Great post, really good points.
Re: The Arc on Joe's ball.
This is my first post on this forum; my dad directed me to this thread and I’ve taken an interest. First off, great game, great throw.
I decided to code a computer simulation of Flacco’s throw that takes into account drag and gravity as the primary forces acting on the ball. Once the acceleration was determined, I used the kinematic equations to find the velocity and position of the ball at the next time step. I’ll refrain from going in depth about the calculations and assumptions I used and just give you results…
http://i.imgur.com/1vbCv.png
Results:
Hang Time: 3.21 seconds (people were saying 3.2 seconds)
Distance: 58.9 Yards
Maximum Height: 13.8 Yards
Re: The Arc on Joe's ball.
I have to just say I think this stands as one of the most impressive threads I've seen on here in a good while. Kudos to all of you participating in it.
Re: The Arc on Joe's ball.
Quote:
Originally Posted by
PWD75032
This is my first post on this forum; my dad directed me to this thread and I’ve taken an interest. First off, great game, great throw.
I decided to code a computer simulation of Flacco’s throw that takes into account drag and gravity as the primary forces acting on the ball. Once the acceleration was determined, I used the kinematic equations to find the velocity and position of the ball at the next time step. I’ll refrain from going in depth about the calculations and assumptions I used and just give you results…
http://i.imgur.com/1vbCv.png
Results:
Hang Time: 3.21 seconds (people were saying 3.2 seconds)
Distance: 58.9 Yards
Maximum Height: 13.8 Yards
Maybe it just me, but it seems that it went further than that?
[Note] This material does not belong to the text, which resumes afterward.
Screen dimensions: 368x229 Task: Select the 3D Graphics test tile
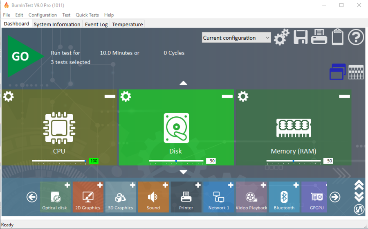(121, 197)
Re: The Arc on Joe's ball.
Quote:
Originally Posted by
PWD75032
This is my first post on this forum; my dad directed me to this thread and I’ve taken an interest. First off, great game, great throw.
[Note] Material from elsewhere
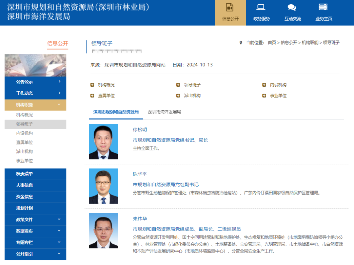This screenshot has width=354, height=265.
Task: Select the 深圳市规划和自然资源局 tab
Action: [x=116, y=112]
I decided to code a computer simulation of Flacco’s throw that takes into account drag and gravity as the primary forces acting on the ball. Once the acceleration was determined, I used the kinematic equations to find the velocity and position of the ball at the next time step. I’ll refrain from going in depth about the calculations and assumptions I used and just give you results…
http://i.imgur.com/1vbCv.png
Results:
Hang Time: 3.21 seconds (people were saying 3.2 seconds)
Distance: 58.9 Yards
Maximum Height: 13.8 Yards
I'm interested to see your numbers. I posted the equations I used earlier on, take a look and tell me what you did differently, because my numbers are completely different.
Re: The Arc on Joe's ball.
He means 59 years along the ground (or longitudinal distance in his plot).
PWD, any way you can figure the total distance traveled along the arc of the ball?